• _Passage_
# catherine's story...



## jrcci (Apr 28, 2011)

a year ago i moved my horse to a back yard barnabout three minutes down the street from where i live. i moved my horse from a hunter/jumper show barn mainly because he developed navicular and i figured since i no longer needed the arena or training for my horse i would move him to a barn that was $250 less. so, i was the first boarder there and for a whole month my horse (junior) was the only horse there. at this barn you are responsible for everything, they only provide water. so, at 16 i worked my butt off to pay for my horse, his vet bills and his medication. about a month after my horse moved in another horse (anakin) moved in. anakin came as a five year old. at fist he did not want to trust me or junior. after a while he warmed up. when anakin came he was not broken to ride. i decided... i wanna ride that horse! well one day myself and anakin's owner decided to try to mount him. she held him while i leaned over his back ( dont worry he has had the saddle on and bridle on before and was lounged in it and everything) and he didnt seem to mind. so i got up on his back... bad idea. he took off bucking. i fell off and i landed on anakin's owner. she had broken her shoulder from the horse running her over and me falling on her. 911 was called. so from then on the both of us were a bit nervous around him.once the winter passed and the spring came i tried to put fly spray on anakin.... another bad idea. he freaked out and thought it was going to kill him. i made it my goal to let him understand that the spray bottle was not going to kill him. after about a week of having him drag me around the field while i sprayed him with water. something clicked and he was no longer afraid.

i felt so accomplished after that. i decided to try to ride him again. so me and a friend would just lay over his back (bareback) and lead eachother around. we went bareback so we had a quicker get away if anakin flipped out. but he never seemed to mind. so we did that for about a week and finally one day i just swung my leg over. it was no big deal to him. so at first we ponied him with my horse. just at a walk. still no big deal. then he got the the point of just following my horse. my little sister would trot my horse and anakin would follow my horse trotting too! i was still bareback even then. so i tried riding with a saddle. he trotted on his own around the field, we learned how to stop, go left, right and back up. 


so next i tried to get him to canter. he got it right away, but, he would never pick up the correct lead.... but today when i was riding i finally managed to get him to pick up the correct lead both directions. i am so so proud of him and of myself.

• _Collected material_
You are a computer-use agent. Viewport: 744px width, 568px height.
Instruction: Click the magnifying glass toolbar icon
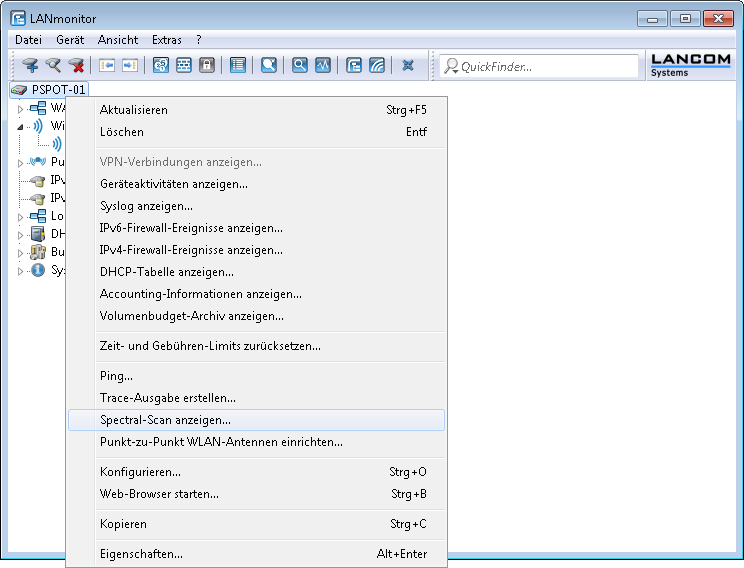tap(300, 66)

• _Exercises_
1. In the post about training Anakin, how much cheaper was the backyard barn than the show barn?
2. Go on with the post about training Anakin, starting after its final sentence.

• _Replies_
1. $250 less.

2.
haha and oh i got him to trot over ground poles and small x rails too! he is learning so fast and i cant believe i did it all by myself!


----------



## jrcci (Apr 28, 2011)

just thought i would share my story with everyone. if anyone has any training tips. especially for a spooky horse please let me know. also if you disagree with the way i am training this horse please keep it to yourself. i tried really hard to get the where i am now. thanks for your consideration


----------



## Jamzimm101987 (Aug 11, 2011)

jrcci said:


> just thought i would share my story with everyone. if anyone has any training tips. especially for a spooky horse please let me know. also if you disagree with the way i am training this horse please keep it to yourself. i tried really hard to get the where i am now. thanks for your consideration


I think that's an awesome story and way to go to you for having guts to try and get back on! Here's some desensitizing tips-

With whatever you're using to desensitize (plastic bag, hula hoop, tarp, etc) start small and always make it no big deal. Make sure your body language says, "I'm relaxed and not worried about this [object]." Eventually the horse will pick up on your body language. Lets say you are using a plastic bag- tie it to the end of a dressage whip/similar length and start with it on the ground. Hold the horse, but don't react to his reactions. Stay relaxed, but know where your horse is at all time. Hold onto his lead with one hand and with the other rub the bag/whip combo on the ground. If he's freaking out right off the bat, you're probably too close. Don't be afraid to start farther away and work your way on getting closer to him. Make sure to do whatever you do on one side always on the other side. If he's more scared on one side then the other, then desensitize him on the scarier side longer. It is okay if he tries to run some circles around you, but judge him on what zone he's in. 

Horses have 3 zones:

1. Comfort zone
2. Unsure zone
3. Life threatening zone

When desensitizing, you want to push him into his unsure zone, but never to the life threatening zone because when he is in the zone, he is so scared, all he wants to do is live through the event. He will not learn if he's that scared. So when you're desensitizing him, if he's snorting or has his ears pricked and staring at the object or even trotting/canter circles around you that is okay. An Arabian gelding I am training cantered circles around me when I first exposed him to the bag. You will know if the horse is just unsure or if he really, really feels he's in danger. If he's in his life threatening zone, just back off and do whatever you're doing from a farther distance, even if it means putting him on a lunge line. 

What's important to remember is that when desensitizing him, if he spooks or tries to run away, pay no attention to him. Completely immerse yourself in being relaxed. Be aware of where he is so you don't get hurt, but don't look at him, don't talk to him...nothing. Don't say "whoa" when he moves or "It's okay" to soothe him...he will learn to soothe himself when he realizes that the [object] is not really a threat. Let him move, it's no big deal...because eventually they all will stop moving. When he does stop moving, keep rubbing the bag on the ground or him (whatever stage you're at in the game) until he does one of two things: shows you a sign of relaxation (ex: licking his lips, lowering his head, blinking, taking a deep breath, cocking a hind foot, etc) OR he stands still for 15 seconds----whatever comes first. When he does either one, praise him like crazy. Make a big deal about how good he was no matter how much of an idiot you sound like. Praising him for his actions will help him understand the method behind the madness, haha.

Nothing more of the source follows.